┌──
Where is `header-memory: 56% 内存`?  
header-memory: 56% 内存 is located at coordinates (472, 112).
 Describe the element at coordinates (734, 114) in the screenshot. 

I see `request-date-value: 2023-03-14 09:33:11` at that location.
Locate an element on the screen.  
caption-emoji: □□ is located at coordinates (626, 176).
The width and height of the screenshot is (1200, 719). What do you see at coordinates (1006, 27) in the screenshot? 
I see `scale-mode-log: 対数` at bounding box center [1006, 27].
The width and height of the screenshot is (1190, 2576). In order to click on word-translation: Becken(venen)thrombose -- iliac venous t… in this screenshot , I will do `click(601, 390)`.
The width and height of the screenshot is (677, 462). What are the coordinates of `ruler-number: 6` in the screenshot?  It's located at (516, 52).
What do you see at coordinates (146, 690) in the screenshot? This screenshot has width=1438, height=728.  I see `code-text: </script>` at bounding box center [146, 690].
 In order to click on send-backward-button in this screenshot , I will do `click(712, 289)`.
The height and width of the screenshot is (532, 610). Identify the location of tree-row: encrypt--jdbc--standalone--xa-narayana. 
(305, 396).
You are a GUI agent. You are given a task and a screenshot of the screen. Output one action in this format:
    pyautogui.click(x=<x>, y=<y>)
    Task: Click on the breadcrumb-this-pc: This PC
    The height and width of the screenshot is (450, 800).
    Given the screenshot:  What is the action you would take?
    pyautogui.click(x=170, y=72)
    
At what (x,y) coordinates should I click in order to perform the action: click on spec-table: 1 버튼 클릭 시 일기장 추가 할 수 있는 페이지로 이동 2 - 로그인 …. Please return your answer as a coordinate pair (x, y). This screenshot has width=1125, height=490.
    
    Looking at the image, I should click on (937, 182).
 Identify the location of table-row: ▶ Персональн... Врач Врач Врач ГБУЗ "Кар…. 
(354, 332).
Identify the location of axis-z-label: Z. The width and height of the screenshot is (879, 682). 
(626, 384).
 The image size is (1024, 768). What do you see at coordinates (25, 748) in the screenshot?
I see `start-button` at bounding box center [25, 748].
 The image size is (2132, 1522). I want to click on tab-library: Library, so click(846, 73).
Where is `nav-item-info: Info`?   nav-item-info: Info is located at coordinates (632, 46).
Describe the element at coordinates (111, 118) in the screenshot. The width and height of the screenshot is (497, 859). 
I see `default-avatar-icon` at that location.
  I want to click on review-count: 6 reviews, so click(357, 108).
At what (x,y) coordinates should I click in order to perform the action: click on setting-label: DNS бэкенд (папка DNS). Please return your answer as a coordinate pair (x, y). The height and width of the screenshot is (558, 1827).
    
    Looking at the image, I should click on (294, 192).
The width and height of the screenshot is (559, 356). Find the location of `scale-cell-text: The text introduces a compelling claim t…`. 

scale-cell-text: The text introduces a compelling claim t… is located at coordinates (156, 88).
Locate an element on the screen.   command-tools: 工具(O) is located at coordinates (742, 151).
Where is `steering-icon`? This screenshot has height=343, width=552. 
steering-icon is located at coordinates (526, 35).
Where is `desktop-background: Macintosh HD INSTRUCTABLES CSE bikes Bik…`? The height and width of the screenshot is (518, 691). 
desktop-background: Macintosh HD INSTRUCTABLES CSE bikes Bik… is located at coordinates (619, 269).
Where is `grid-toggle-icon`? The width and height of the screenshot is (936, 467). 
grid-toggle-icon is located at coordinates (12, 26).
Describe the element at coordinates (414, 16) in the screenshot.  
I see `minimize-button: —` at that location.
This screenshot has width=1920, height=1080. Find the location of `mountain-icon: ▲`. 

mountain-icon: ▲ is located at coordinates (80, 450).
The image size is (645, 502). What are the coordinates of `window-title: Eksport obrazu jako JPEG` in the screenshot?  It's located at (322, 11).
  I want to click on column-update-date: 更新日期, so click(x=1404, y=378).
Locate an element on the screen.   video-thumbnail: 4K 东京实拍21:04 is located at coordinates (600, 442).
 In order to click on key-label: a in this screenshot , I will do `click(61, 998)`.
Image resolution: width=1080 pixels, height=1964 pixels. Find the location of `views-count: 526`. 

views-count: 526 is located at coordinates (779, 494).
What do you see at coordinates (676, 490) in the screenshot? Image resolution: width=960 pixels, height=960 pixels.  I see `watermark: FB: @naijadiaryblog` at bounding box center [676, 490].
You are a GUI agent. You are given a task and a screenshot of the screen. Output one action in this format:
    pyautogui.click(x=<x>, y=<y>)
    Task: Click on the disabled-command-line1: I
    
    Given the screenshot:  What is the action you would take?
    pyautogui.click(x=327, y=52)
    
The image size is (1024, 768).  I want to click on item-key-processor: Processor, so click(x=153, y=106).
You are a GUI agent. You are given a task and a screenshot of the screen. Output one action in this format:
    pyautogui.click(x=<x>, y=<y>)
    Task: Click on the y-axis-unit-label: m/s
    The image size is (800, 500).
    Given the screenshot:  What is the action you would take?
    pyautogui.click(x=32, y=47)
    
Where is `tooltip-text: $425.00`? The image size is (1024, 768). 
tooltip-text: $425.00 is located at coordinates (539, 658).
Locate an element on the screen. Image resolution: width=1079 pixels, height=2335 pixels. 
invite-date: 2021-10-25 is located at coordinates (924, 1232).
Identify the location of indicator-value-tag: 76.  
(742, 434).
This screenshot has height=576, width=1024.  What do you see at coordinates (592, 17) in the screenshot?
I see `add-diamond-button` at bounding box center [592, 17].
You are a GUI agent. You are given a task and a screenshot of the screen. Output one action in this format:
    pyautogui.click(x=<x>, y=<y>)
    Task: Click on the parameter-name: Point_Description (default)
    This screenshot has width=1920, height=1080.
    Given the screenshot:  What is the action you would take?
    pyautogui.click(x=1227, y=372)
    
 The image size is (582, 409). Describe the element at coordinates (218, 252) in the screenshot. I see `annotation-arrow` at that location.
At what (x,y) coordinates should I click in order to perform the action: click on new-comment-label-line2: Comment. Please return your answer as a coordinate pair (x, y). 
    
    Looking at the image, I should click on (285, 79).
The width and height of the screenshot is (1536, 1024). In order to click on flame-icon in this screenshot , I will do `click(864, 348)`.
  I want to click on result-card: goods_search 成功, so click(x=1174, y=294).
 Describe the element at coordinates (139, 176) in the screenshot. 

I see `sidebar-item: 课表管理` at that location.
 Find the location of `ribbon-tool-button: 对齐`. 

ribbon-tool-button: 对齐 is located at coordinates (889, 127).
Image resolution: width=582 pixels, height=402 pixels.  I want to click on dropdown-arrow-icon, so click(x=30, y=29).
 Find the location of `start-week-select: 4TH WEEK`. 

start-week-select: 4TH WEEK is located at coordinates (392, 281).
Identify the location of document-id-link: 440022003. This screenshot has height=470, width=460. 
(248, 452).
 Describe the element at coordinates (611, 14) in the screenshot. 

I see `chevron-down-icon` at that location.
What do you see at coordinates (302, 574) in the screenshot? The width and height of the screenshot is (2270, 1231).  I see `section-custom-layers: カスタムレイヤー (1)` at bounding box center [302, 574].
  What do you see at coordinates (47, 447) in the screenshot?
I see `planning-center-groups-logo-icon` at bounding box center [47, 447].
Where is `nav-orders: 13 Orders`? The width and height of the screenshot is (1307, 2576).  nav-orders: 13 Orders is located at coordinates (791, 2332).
└──
Duplicate the items between the line holding "What do you see at coordinates (676, 490)" and the line holding "(742, 434).", inclusive.

** Output below **
What do you see at coordinates (676, 490) in the screenshot? Image resolution: width=960 pixels, height=960 pixels.  I see `watermark: FB: @naijadiaryblog` at bounding box center [676, 490].
You are a GUI agent. You are given a task and a screenshot of the screen. Output one action in this format:
    pyautogui.click(x=<x>, y=<y>)
    Task: Click on the disabled-command-line1: I
    
    Given the screenshot:  What is the action you would take?
    pyautogui.click(x=327, y=52)
    
The image size is (1024, 768).  I want to click on item-key-processor: Processor, so click(x=153, y=106).
You are a GUI agent. You are given a task and a screenshot of the screen. Output one action in this format:
    pyautogui.click(x=<x>, y=<y>)
    Task: Click on the y-axis-unit-label: m/s
    The image size is (800, 500).
    Given the screenshot:  What is the action you would take?
    pyautogui.click(x=32, y=47)
    
Where is `tooltip-text: $425.00`? The image size is (1024, 768). 
tooltip-text: $425.00 is located at coordinates (539, 658).
Locate an element on the screen. Image resolution: width=1079 pixels, height=2335 pixels. 
invite-date: 2021-10-25 is located at coordinates (924, 1232).
Identify the location of indicator-value-tag: 76.  
(742, 434).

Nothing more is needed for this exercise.